━━━ DATA FOR REVIEW

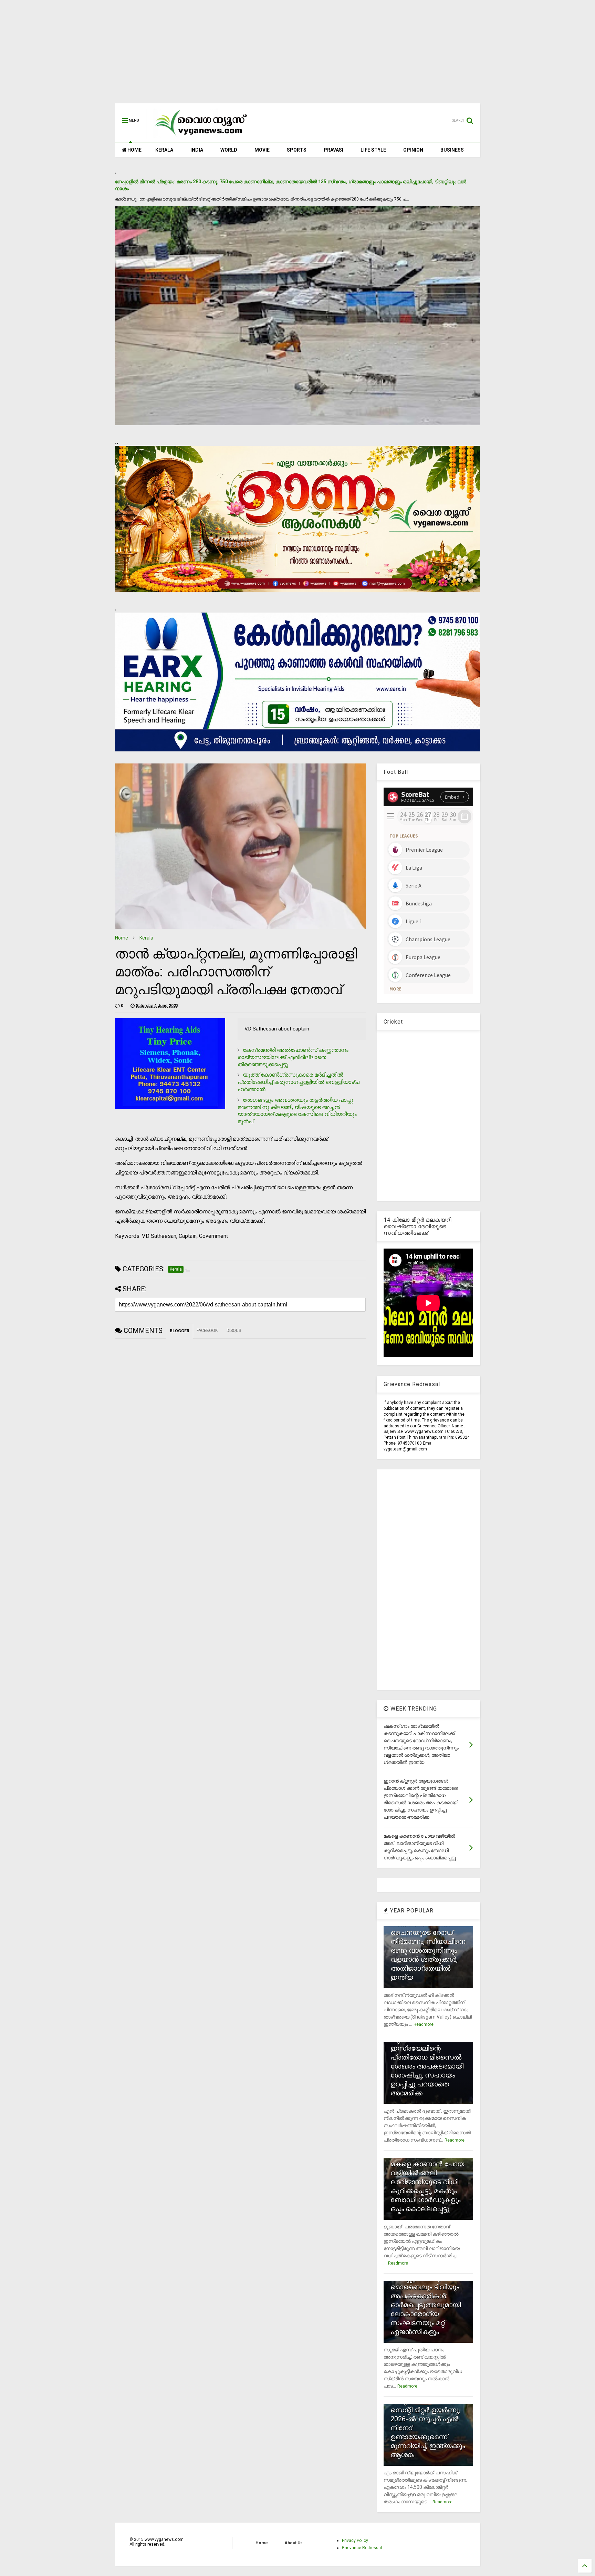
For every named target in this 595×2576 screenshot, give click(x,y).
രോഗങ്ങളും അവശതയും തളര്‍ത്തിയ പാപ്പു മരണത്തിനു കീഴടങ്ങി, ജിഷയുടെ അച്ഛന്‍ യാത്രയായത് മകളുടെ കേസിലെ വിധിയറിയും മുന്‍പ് (297, 1111)
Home (121, 938)
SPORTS (296, 150)
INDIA (196, 150)
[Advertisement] (297, 55)
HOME (134, 150)
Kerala (146, 938)
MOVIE (262, 150)
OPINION (413, 150)
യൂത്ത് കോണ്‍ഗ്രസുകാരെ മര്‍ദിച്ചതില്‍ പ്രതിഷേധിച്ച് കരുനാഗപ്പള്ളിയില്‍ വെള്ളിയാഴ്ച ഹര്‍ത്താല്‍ (298, 1081)
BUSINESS (452, 150)
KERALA (164, 150)
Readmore (424, 2024)
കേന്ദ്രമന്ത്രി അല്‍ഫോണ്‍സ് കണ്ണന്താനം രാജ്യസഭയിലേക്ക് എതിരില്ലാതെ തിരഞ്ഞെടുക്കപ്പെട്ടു (293, 1057)
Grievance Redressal (362, 2547)
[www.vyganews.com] (201, 136)
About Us (293, 2543)
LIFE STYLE (373, 150)
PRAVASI (333, 150)
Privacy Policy (355, 2540)
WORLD (228, 150)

━━━━━━

PROBLEM TO SOLVE ::
This task calls for an exact reproduction of the lines that start at the one containing "OPINION (413, 150)" and continue to the end of the entries above.

EXERCISE OUTPUT ::
OPINION (413, 150)
യൂത്ത് കോണ്‍ഗ്രസുകാരെ മര്‍ദിച്ചതില്‍ പ്രതിഷേധിച്ച് കരുനാഗപ്പള്ളിയില്‍ വെള്ളിയാഴ്ച ഹര്‍ത്താല്‍ (298, 1081)
BUSINESS (452, 150)
KERALA (164, 150)
Readmore (424, 2024)
കേന്ദ്രമന്ത്രി അല്‍ഫോണ്‍സ് കണ്ണന്താനം രാജ്യസഭയിലേക്ക് എതിരില്ലാതെ തിരഞ്ഞെടുക്കപ്പെട്ടു (293, 1057)
Grievance Redressal (362, 2547)
[www.vyganews.com] (201, 136)
About Us (293, 2543)
LIFE STYLE (373, 150)
PRAVASI (333, 150)
Privacy Policy (355, 2540)
WORLD (228, 150)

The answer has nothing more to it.